Young adults (aged 12-19) were at the highest risk of injury, with 27% of that age group suffering an injury [3]. Two-thirds of the injuries were linked to sports [3].

The survey further revealed that falls were the most common cause of unintentional injuries, particularly among seniors, causing 63% of injuries among that age group [3], whereas workplace injuries were most common in working-age adults [3]. Workers with jobs in trade, transport, and equipment operation were the most at risk [3].

The survey reported that most of the injuries sustained were mild; however, older adults are at a greater risk of sustaining fractures (26% vs 14% in working-age adults) [3]. On the other hand, working-age adults are the greatest risk of sustaining head injuries, which can leave severe and lasting consequences. A total of 98, 440 Canadians sustained head injuries between 2009 and 2010 [3].

Overall, death due to unintentional injury was the third leading cause of death in Canada in 2019, with 13,746 fatalities [5].

How to Reduce the Chances of an Unintentional Injury?

Harvard Health offers the following suggestions for reducing the chances of getting unintentionally injured:

To reduce the incidence of falls [3]:

  • Build your core strength through exercise.
  • Have your vision regularly checked (poor visual depth perception can cause falls).
  • Remove hazards from your home or workplace (e.g., loose rugs).

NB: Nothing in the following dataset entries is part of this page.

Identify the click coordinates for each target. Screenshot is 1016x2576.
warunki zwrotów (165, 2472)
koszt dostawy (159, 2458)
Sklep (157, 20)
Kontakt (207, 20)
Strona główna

To reduce the chances of an accidental poisoning [3]:

  • Take your medication exactly as prescribed by your doctor.
  • Check for drug interactions and be sure to tell your doctor about all the medication that you are taking.
  • Avoid alcohol while taking certain medications.

To reduce the risk of sustaining injuries in a motor vehicle accident [3]:

  • Have your vision regularly checked.
  • Ensure your vehicle is in good condition (e.g., tires are properly inflated).
  • Do not use your phone while driving or while crossing the road as a pedestrian.